*Supplied information*

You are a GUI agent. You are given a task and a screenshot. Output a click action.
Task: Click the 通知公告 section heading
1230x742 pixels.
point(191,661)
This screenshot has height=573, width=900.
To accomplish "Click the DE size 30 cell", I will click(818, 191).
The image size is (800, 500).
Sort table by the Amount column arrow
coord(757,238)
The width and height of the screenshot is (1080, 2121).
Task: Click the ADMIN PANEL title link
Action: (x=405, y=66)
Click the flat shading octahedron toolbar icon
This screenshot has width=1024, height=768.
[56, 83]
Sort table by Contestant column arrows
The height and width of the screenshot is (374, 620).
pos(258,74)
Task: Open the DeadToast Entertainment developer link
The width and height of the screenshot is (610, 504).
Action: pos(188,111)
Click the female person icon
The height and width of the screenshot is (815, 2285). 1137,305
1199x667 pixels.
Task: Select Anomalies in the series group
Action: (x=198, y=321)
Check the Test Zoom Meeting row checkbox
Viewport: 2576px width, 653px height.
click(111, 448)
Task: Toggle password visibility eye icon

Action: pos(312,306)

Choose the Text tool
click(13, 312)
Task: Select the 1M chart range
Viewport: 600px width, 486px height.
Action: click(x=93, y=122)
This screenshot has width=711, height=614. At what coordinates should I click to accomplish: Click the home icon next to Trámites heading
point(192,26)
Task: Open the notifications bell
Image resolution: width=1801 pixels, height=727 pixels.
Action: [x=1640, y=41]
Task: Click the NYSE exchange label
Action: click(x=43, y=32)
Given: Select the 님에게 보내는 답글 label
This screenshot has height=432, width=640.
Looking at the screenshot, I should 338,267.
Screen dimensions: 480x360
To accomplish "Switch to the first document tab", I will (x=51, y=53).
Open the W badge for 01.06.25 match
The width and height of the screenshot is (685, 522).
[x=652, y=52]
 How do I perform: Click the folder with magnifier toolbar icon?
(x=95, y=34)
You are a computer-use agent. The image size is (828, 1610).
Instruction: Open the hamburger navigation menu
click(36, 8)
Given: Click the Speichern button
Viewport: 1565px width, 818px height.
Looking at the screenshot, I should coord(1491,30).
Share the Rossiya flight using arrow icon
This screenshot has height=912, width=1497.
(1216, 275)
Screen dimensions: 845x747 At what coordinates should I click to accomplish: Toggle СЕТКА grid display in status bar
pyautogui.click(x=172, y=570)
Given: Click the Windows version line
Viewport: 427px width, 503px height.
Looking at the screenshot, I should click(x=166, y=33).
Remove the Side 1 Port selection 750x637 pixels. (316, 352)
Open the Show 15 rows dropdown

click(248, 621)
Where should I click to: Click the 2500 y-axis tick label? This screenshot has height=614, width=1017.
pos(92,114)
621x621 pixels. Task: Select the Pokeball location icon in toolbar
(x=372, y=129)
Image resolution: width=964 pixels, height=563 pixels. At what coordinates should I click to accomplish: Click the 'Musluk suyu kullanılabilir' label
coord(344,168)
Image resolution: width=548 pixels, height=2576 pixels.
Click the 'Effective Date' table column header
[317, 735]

*Required work*
Across the whole listing above, find every line with the string "size" and copy it.

*Task response*
To accomplish "Click the DE size 30 cell", I will click(818, 191).
The image size is (800, 500).
You are a computer-use agent. The image size is (828, 1610).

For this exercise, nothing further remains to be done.